[[ DATASET ENTRIES open ]]

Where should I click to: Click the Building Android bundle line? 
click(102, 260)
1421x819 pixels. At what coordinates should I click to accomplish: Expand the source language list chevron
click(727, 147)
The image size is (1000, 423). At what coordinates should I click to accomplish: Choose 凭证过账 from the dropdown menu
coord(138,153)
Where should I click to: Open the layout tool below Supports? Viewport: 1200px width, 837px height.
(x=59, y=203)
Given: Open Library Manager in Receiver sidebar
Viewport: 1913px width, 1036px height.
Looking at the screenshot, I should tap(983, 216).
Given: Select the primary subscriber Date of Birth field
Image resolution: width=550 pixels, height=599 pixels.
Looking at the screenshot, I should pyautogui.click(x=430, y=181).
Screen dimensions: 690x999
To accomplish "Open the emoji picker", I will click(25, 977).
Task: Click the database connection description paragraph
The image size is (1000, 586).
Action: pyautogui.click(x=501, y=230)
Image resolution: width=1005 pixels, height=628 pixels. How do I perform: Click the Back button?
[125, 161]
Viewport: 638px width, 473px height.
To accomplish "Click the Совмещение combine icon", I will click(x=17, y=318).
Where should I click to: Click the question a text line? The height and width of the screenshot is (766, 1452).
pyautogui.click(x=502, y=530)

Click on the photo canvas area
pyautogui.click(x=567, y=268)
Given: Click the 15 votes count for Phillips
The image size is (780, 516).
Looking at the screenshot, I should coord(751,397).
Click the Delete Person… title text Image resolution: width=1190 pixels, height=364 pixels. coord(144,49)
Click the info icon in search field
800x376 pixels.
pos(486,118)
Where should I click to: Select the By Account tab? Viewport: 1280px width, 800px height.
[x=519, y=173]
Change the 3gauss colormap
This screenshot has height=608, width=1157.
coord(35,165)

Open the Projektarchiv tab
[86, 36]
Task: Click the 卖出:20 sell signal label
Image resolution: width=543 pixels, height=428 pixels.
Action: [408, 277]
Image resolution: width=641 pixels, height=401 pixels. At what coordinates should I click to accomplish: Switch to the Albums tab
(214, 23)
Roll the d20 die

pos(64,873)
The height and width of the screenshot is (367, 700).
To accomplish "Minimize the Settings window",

[[ DATASET ENTRIES closed ]]

§ **WORK INSTRUCTIONS**: Reproduce all lines from the records above that include the word "Task".

§ **EXPECTED ANSWER**:
Task: Click the database connection description paragraph
Task: Click the 卖出:20 sell signal label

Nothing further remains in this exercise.